でもお出汁が出来上がればもっと増えると思いますけどね。

食事の後、勧められて風呂を借りました。
この世界に来て初のお風呂です。
温泉旅行とかには、妻とよく行っていましたけど、正直なところ湯船に浸かるのはあまり好きではないのです。
家でもシャワーで済ますことが多かったですし、浸かってもすぐ上がるカラスの行水でした。

子供の頃父親とお風呂に入っていたのですけど、父親が熱いお風呂が好きで、何度のぼせかけた事やら。
百まで数えるのが苦痛で仕方なかったです。
それがトラウマになっているのでしょうか、一人で入る様になってからは湯船に浸からない事が殆どでした。
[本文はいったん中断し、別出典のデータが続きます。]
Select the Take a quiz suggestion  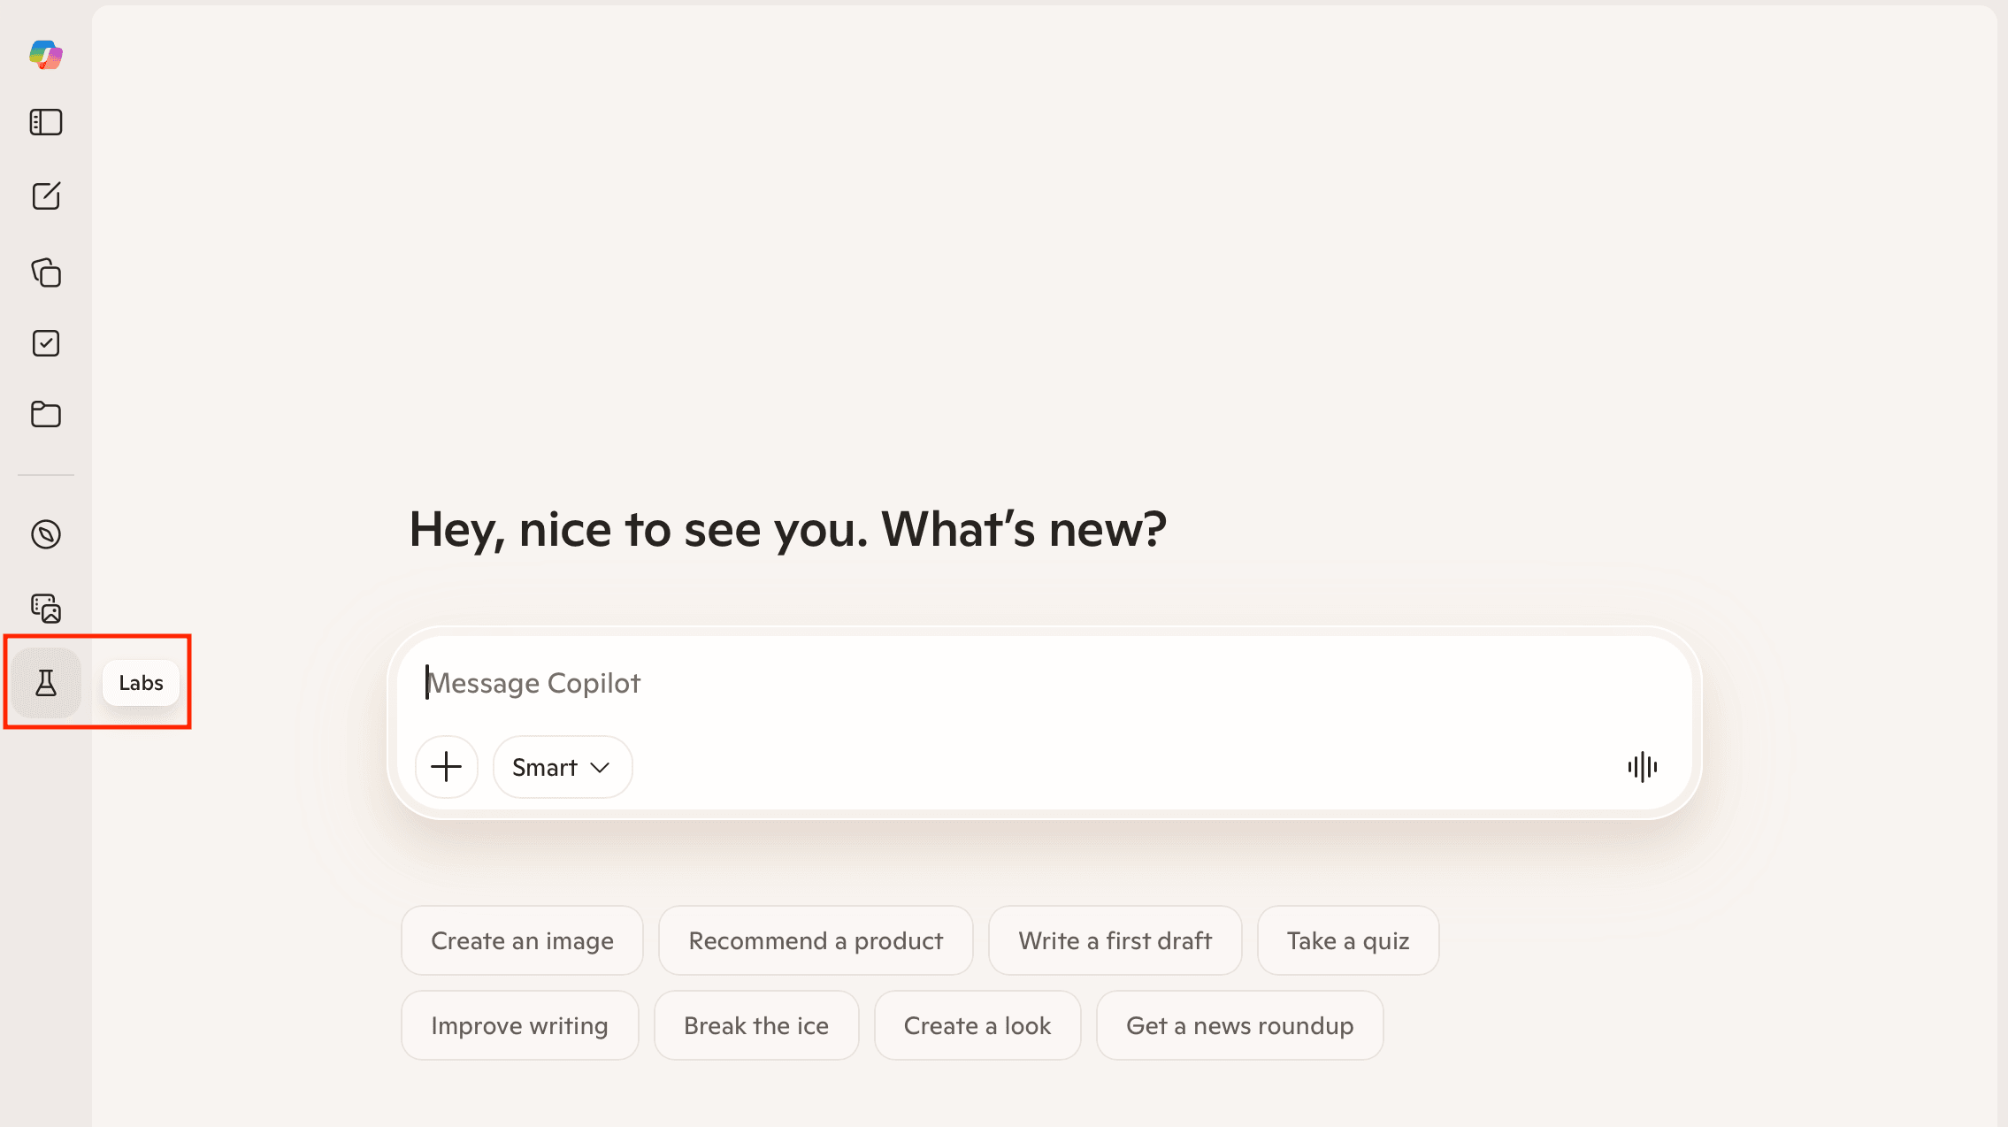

今回もざっと全身を洗って、折角ですから浸かりましたけど、さっさと上がります。
脱衣所には浴衣が置いてありましたので、ありがたく借りました。

浴衣を着て居間(応接室なのでしょうけど、どう見ても居間です)へ行くと、ポチさんに
「もっとゆっくりしてくればよかったのに」
と言われ、コップに入った牛乳?を渡されました。
「本当はビン入りのコーヒー牛乳か、フルーツ牛乳がいいんだけどね」
それは否定しません。

「どうよ、久々のお風呂は?
異世界あるあるで風呂がないから、転生者の使命として作ったよ、お風呂」
「そうなのですか、お疲れ様です」
私には分かりませんが、異世界に転生や転移をしたなら、やらなければならない事がある様ですね。
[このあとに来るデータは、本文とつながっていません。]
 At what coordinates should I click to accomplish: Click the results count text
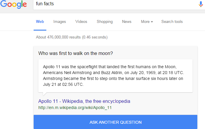72,37
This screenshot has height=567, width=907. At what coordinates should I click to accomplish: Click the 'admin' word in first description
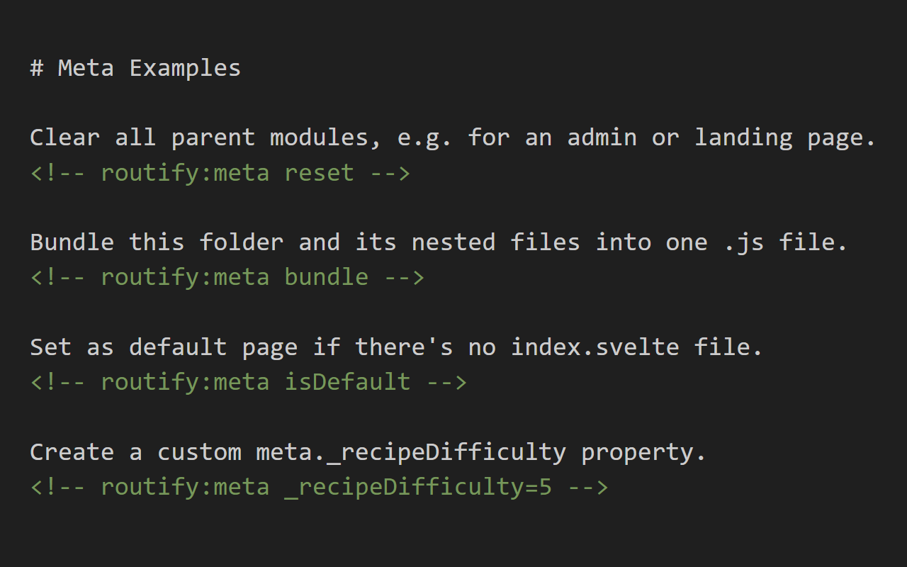pos(602,137)
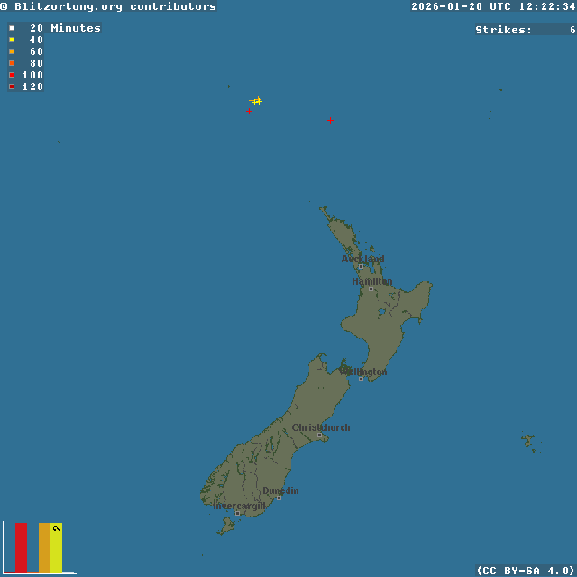This screenshot has width=577, height=577.
Task: Select the yellow 40 minutes legend swatch
Action: click(x=12, y=40)
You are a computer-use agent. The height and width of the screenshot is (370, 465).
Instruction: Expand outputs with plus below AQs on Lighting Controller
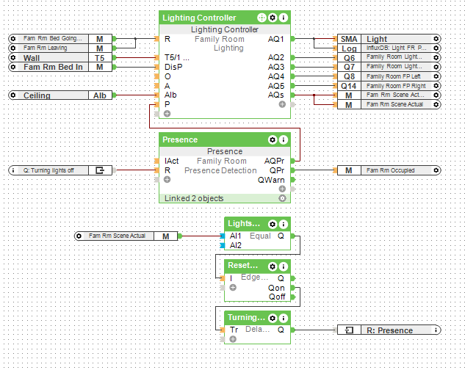point(282,105)
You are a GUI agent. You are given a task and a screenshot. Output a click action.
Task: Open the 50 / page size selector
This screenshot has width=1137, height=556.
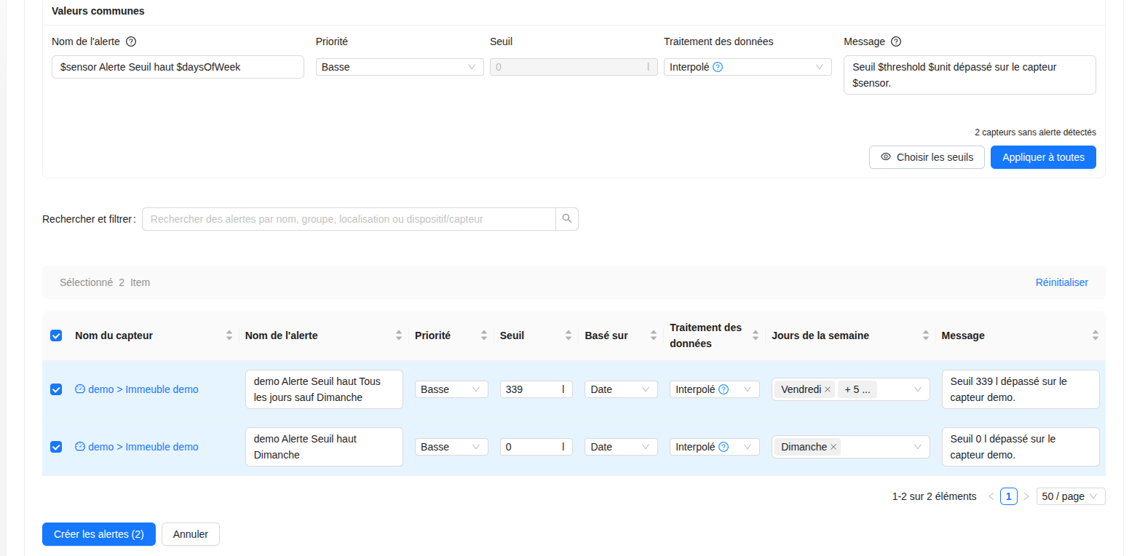tap(1070, 496)

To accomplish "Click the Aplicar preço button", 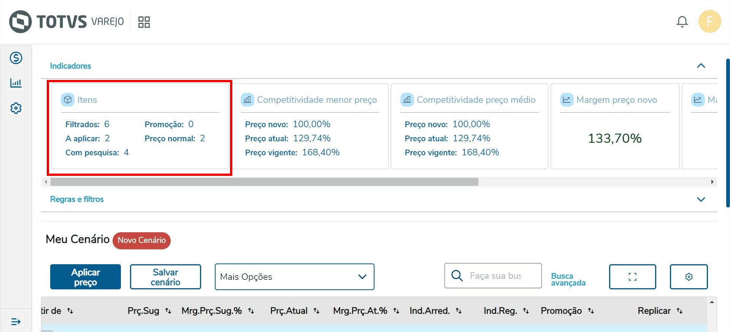I will coord(86,277).
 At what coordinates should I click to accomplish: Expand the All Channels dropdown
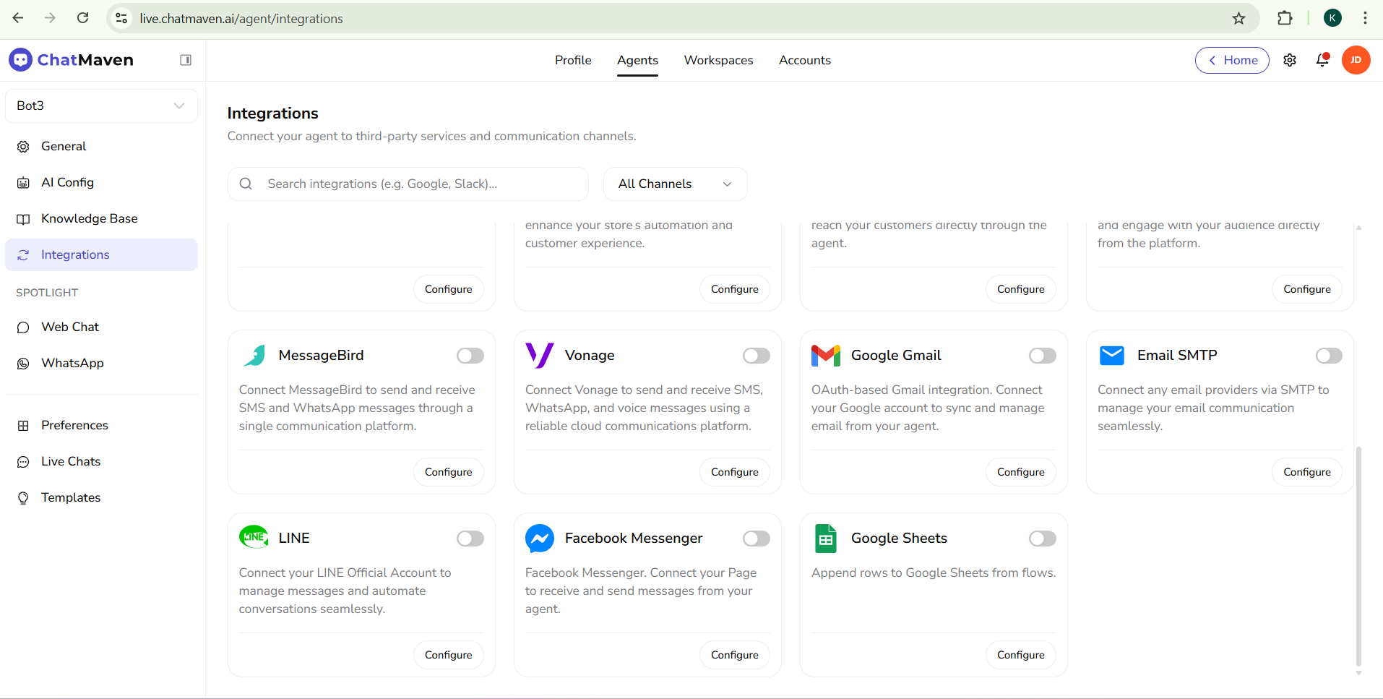point(675,184)
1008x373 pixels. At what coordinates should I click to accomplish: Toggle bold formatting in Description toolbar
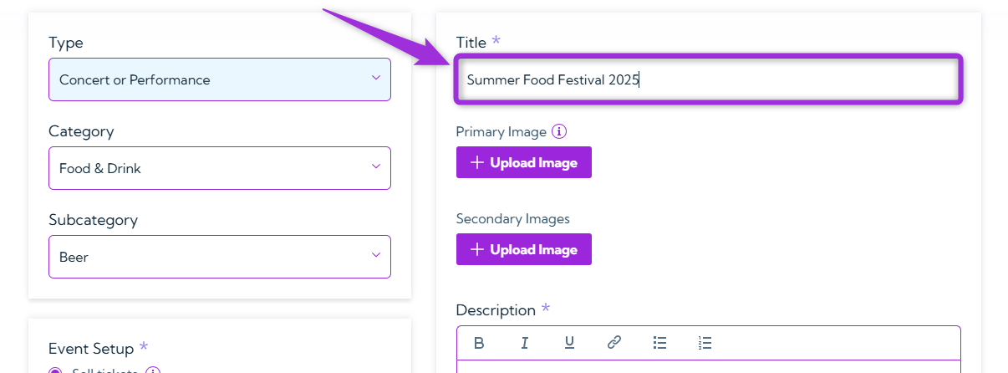click(479, 342)
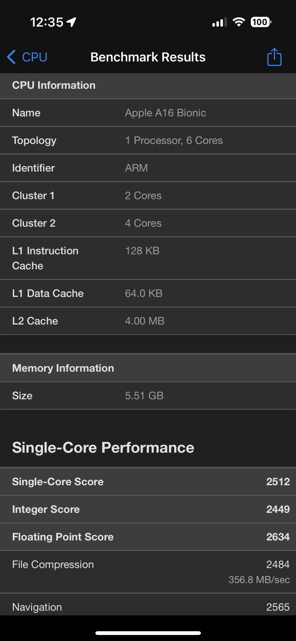
Task: Tap the battery level indicator
Action: (261, 22)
「そう言えばジョニーさん達って、皆体臭薄いけど、もしかしてお風呂入ってたとか?」
「いえ、私以外がクリーンの魔法を使えますので、それをかけてもらって身綺麗にしていますよ」
これは隠す事でもないので正直に話すと、
「クリーンか…それもありがちだけど、やっぱりお風呂だよね、日本人なら」
「……ソウデスネー」
私の年代で風呂が好きでは無いと言うのは珍しいですけど、ポチさんはどんだけ風呂好きなんでしょうね。



「折角だからもっと話したいんだけど、いいかな」
私と違って昔(前世)の事は秘密にしているポチさんからすれば、気兼ねなく話せる相手は貴重なのでしょう。
信用するしないは置いておいて、話には付き合う事にしました。

私は家族に秘密は無いですから、自由に以前のことも、能力のこともオープンにしていますけど、彼は家族の前でも気を使いながら話をしているそうですので、少しばかり同情します。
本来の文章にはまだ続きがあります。